This work addresses the challenge that large language models often produce poorly calibrated confidence estimates in single-generation settings, with existing approaches typically requiring labeled data or multiple generations, thereby limiting practical applicability. The authors propose an unsupervised calibration method that constructs a self-consistency–based proxy target offline from unlabeled data and distills it into a lightweight confidence predictor. This approach achieves reliable confidence calibration without labels and using only a single model generation—setting a new precedent in the field. Evaluated across five mathematical and question-answering benchmarks and nine reasoning models, the method significantly outperforms baseline techniques, enhances performance in selective prediction and downstream decision-making tasks, and demonstrates strong out-of-distribution generalization capabilities.

Reasoning language models can solve increasingly complex tasks, but struggle to produce the calibrated confidence estimates necessary for reliable deployment.

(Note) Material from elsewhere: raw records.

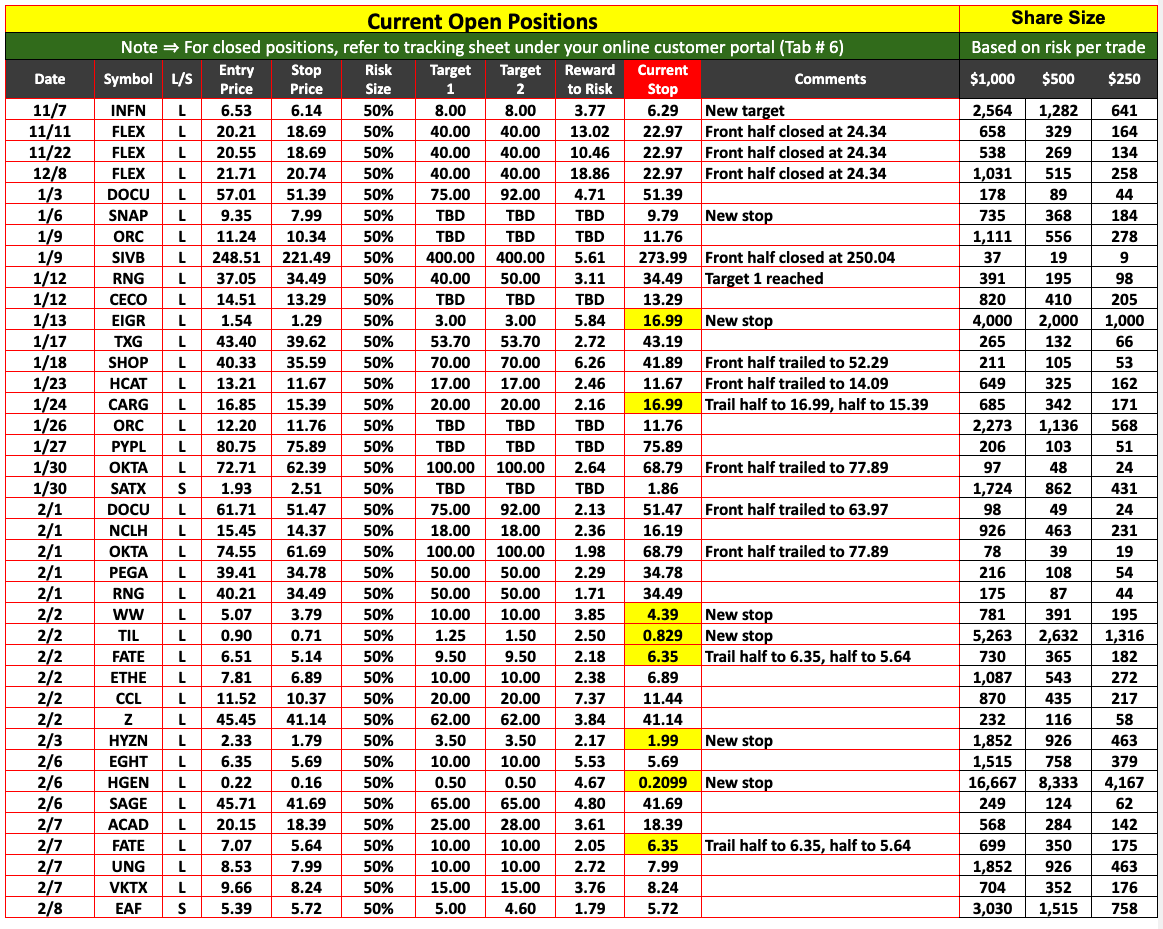Screen dimensions: 1163x929
Task: Click the "Front half closed at 250.04" comment
Action: 799,258
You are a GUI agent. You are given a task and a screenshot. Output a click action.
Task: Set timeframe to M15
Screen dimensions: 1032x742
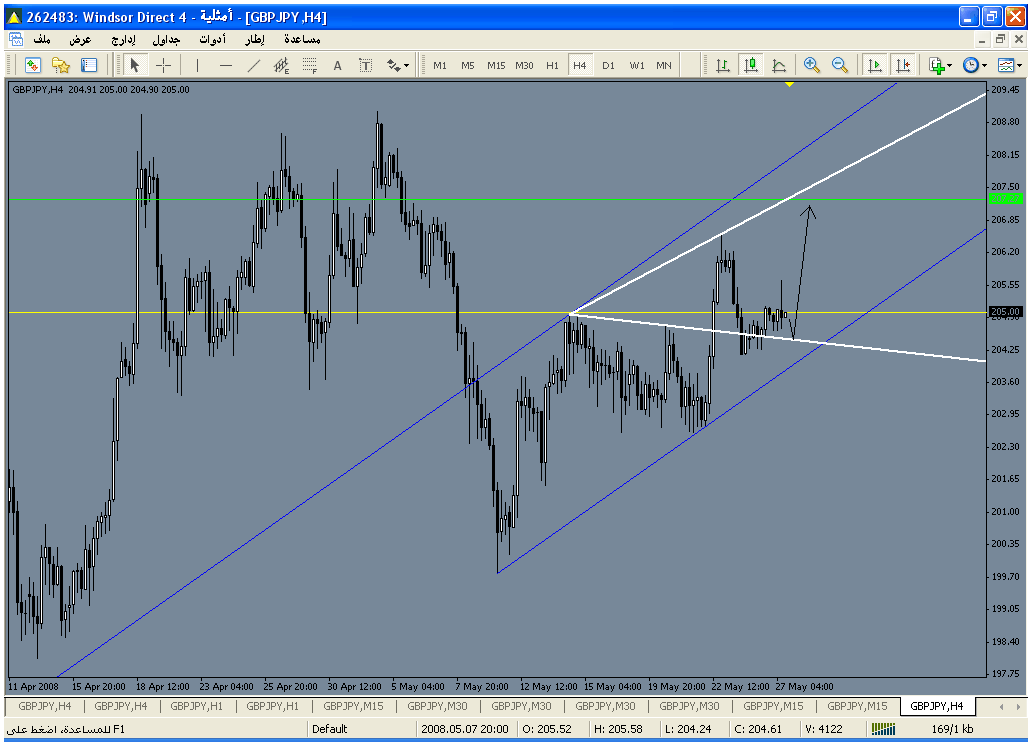pyautogui.click(x=496, y=65)
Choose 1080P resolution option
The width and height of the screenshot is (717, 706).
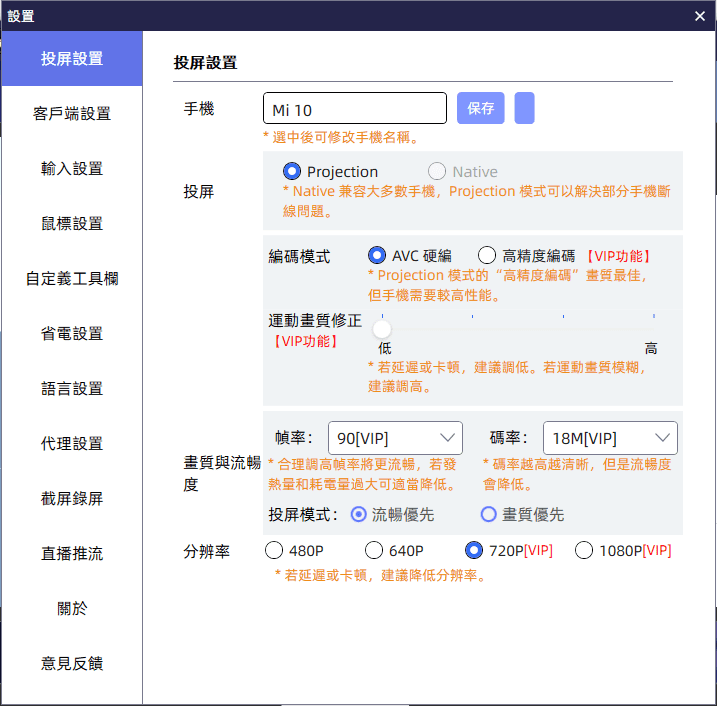point(584,550)
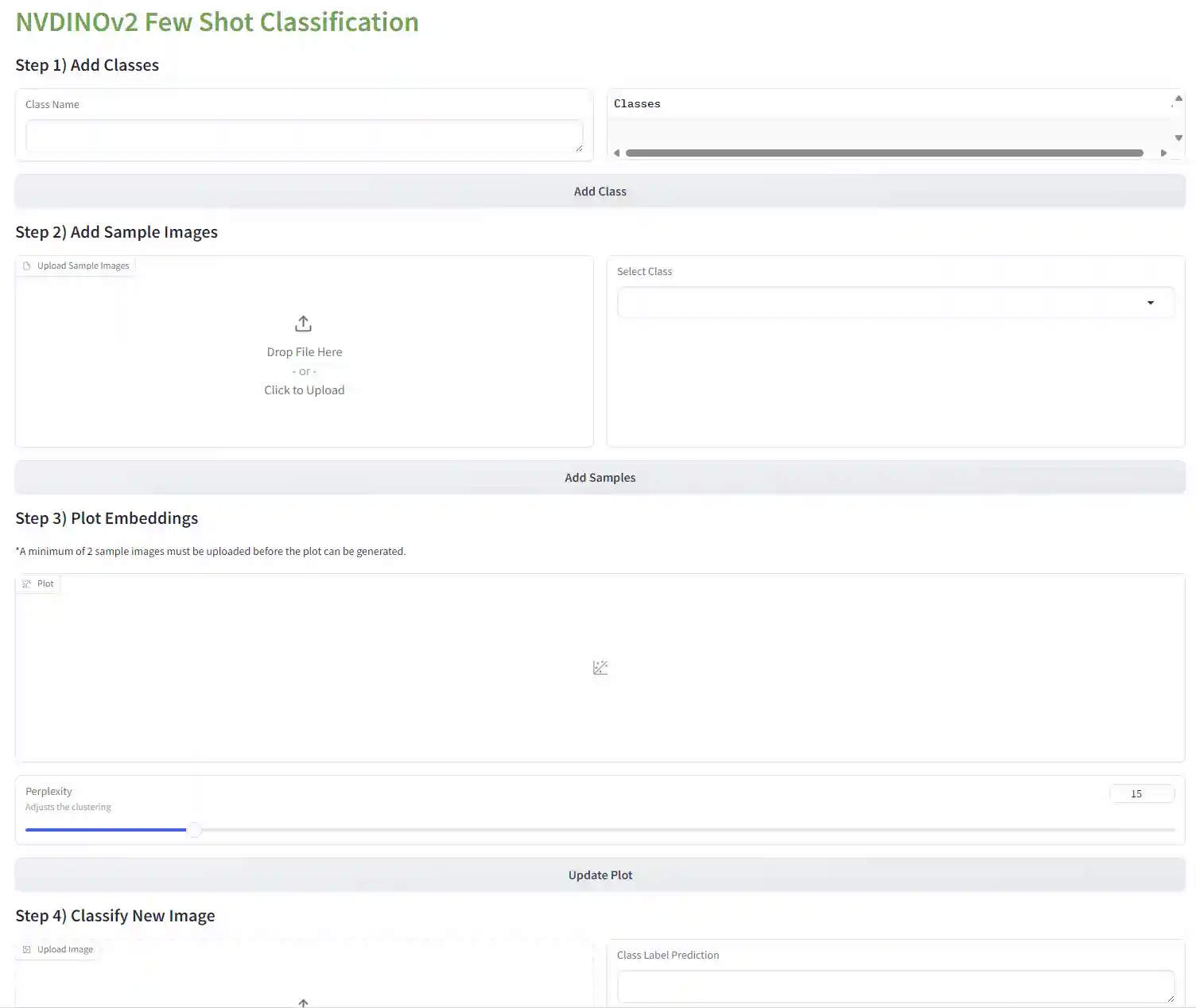Click the left arrow of Classes scrollbar
This screenshot has height=1008, width=1196.
pos(616,153)
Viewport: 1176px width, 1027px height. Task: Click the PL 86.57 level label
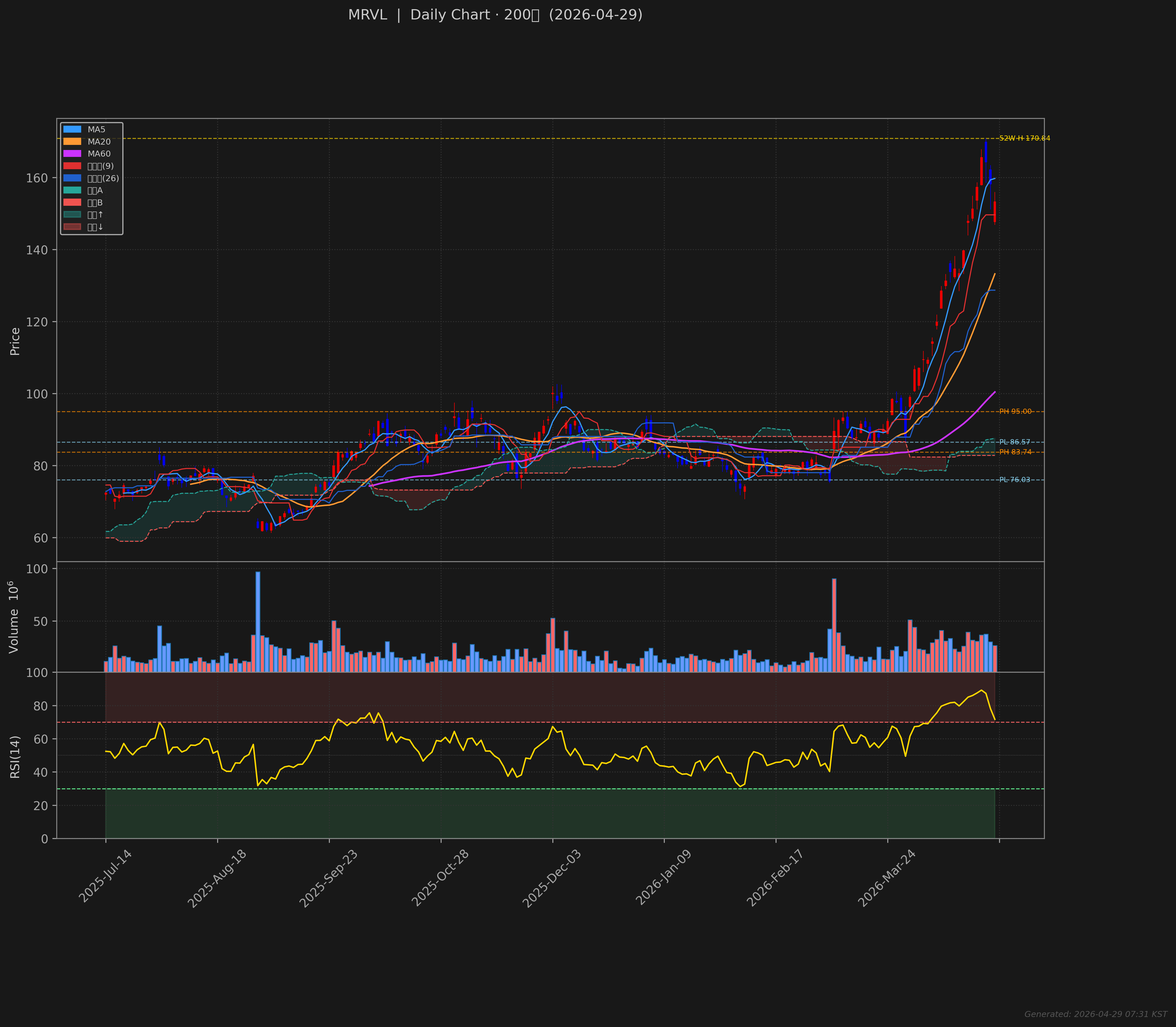(x=1014, y=442)
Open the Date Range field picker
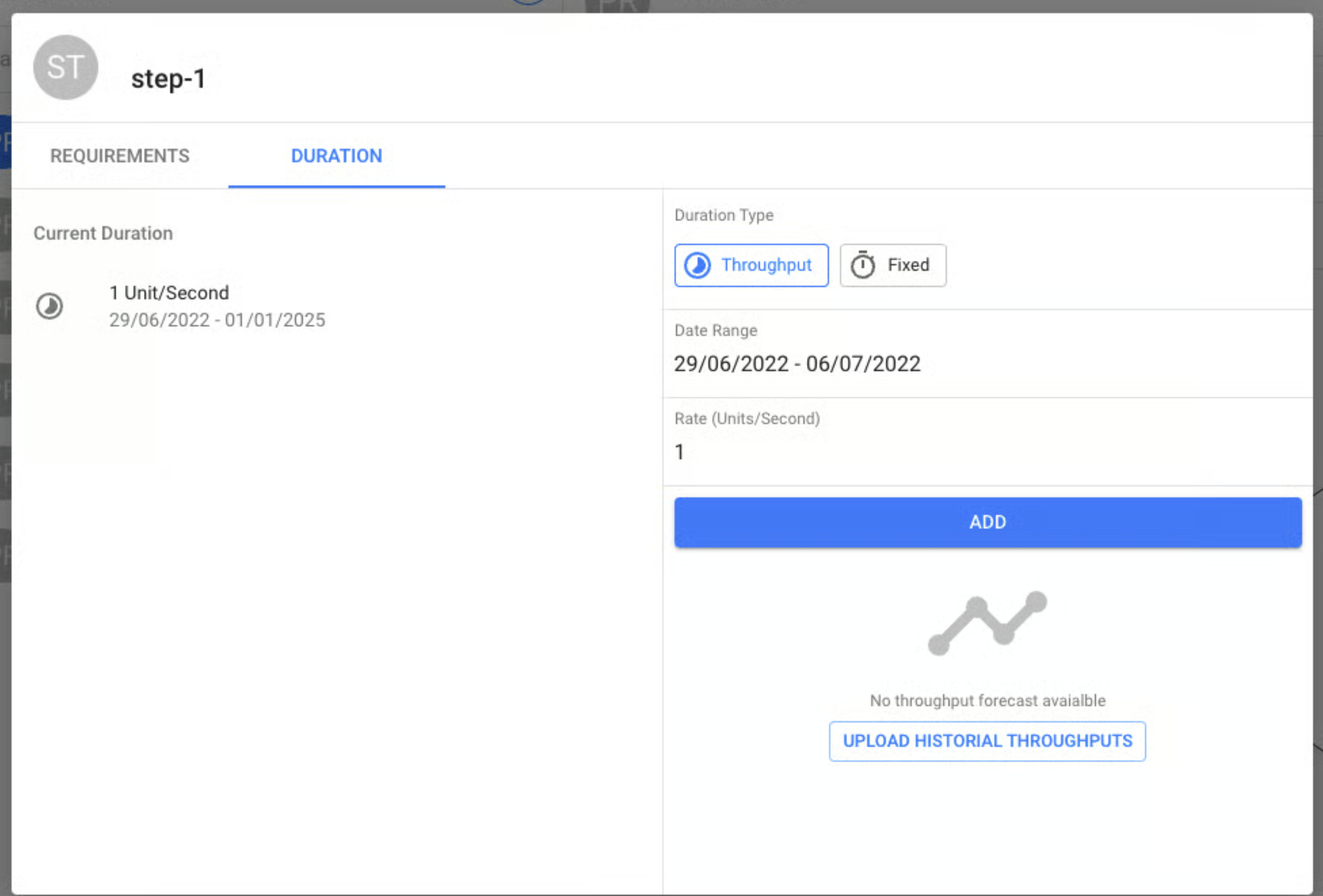Screen dimensions: 1323x896 click(x=797, y=364)
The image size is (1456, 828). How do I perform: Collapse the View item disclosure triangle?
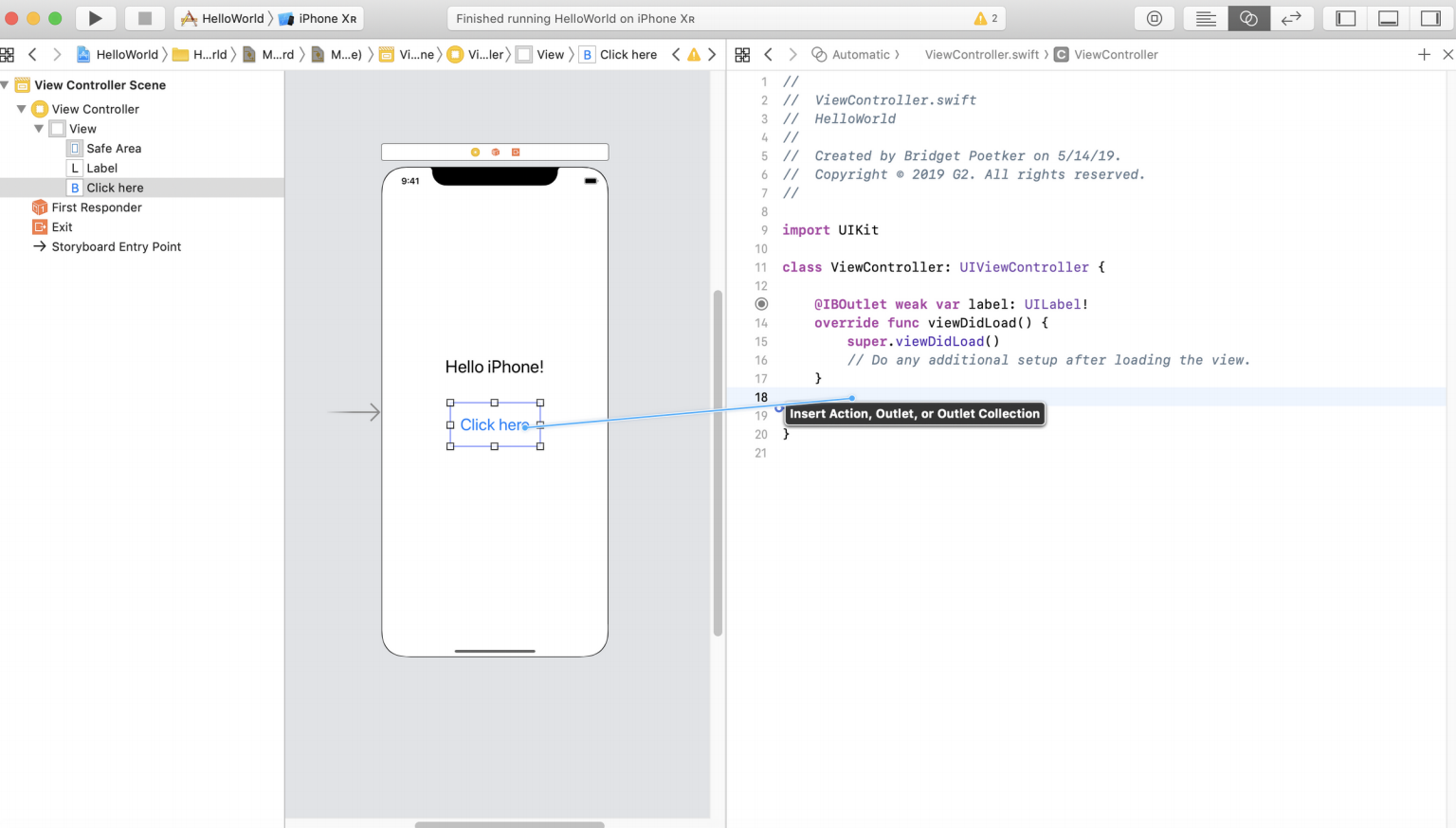[x=39, y=129]
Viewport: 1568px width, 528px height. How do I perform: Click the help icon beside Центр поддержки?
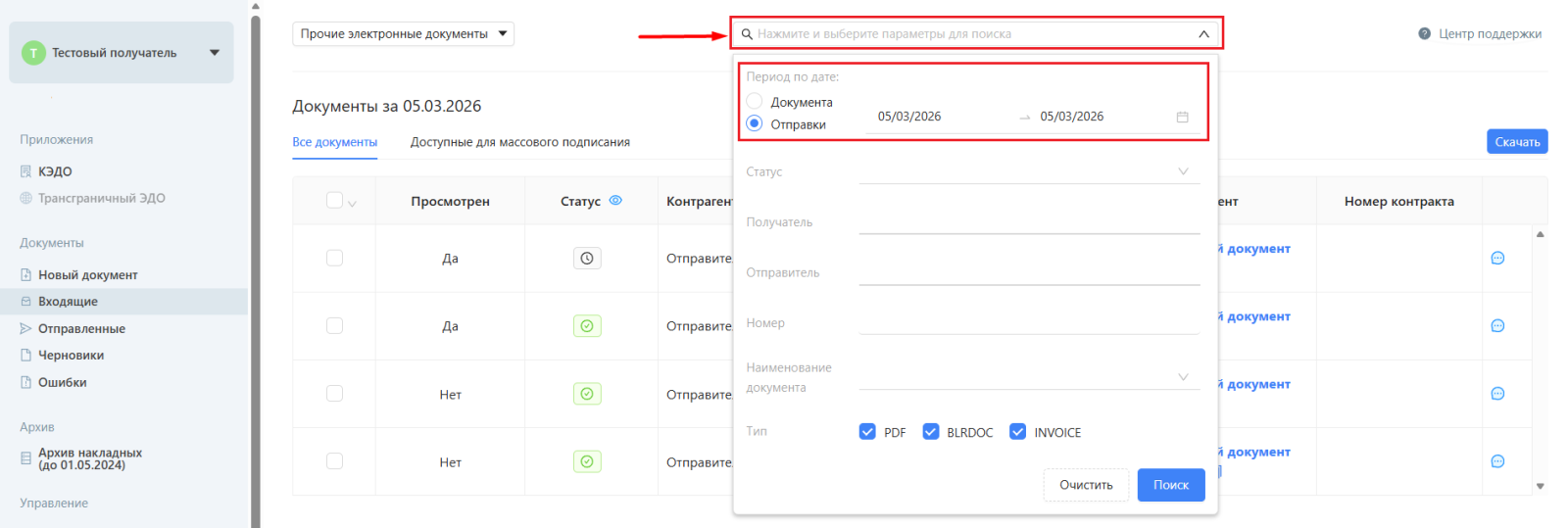pyautogui.click(x=1424, y=34)
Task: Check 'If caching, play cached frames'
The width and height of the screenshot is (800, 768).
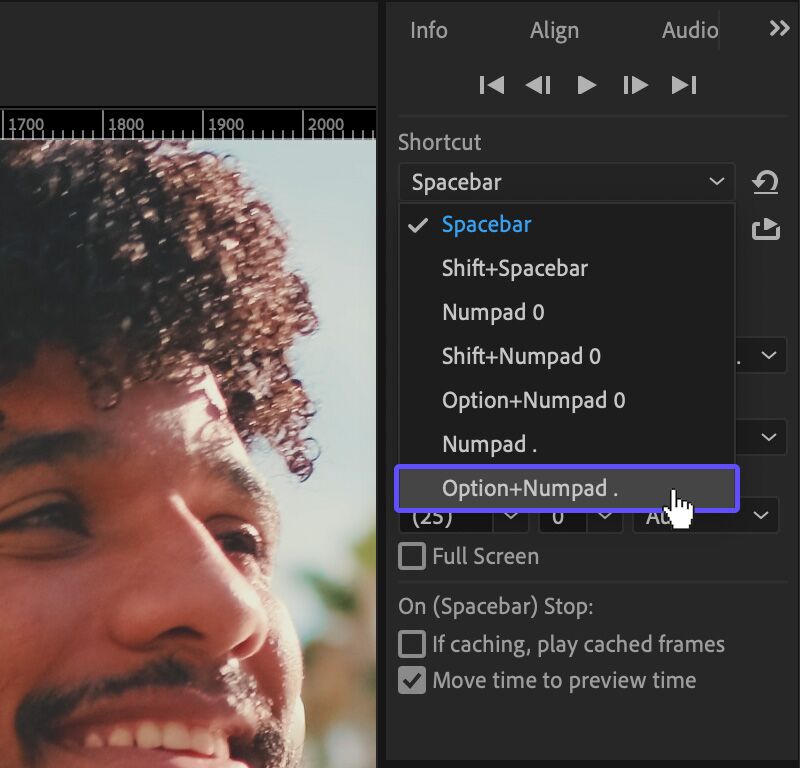Action: 412,644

Existing calibration methods usually depend on labels or repeated sampling at inference time, making them impractical in many settings. We introduce a method for unsupervised confidence calibration of reasoning LLMs when only a single generation is available at inference time. Our approach uses offline sampling on unlabeled data to derive a self-consistency-based proxy target, then distills this signal into a lightweight deployment-time confidence predictor. In a broad evaluation across 5 math and question-answering tasks using 9 reasoning models, our method substantially outperforms baselines, including under distribution shift, and improves downstream performance in selective prediction and simulated downstream decision-making.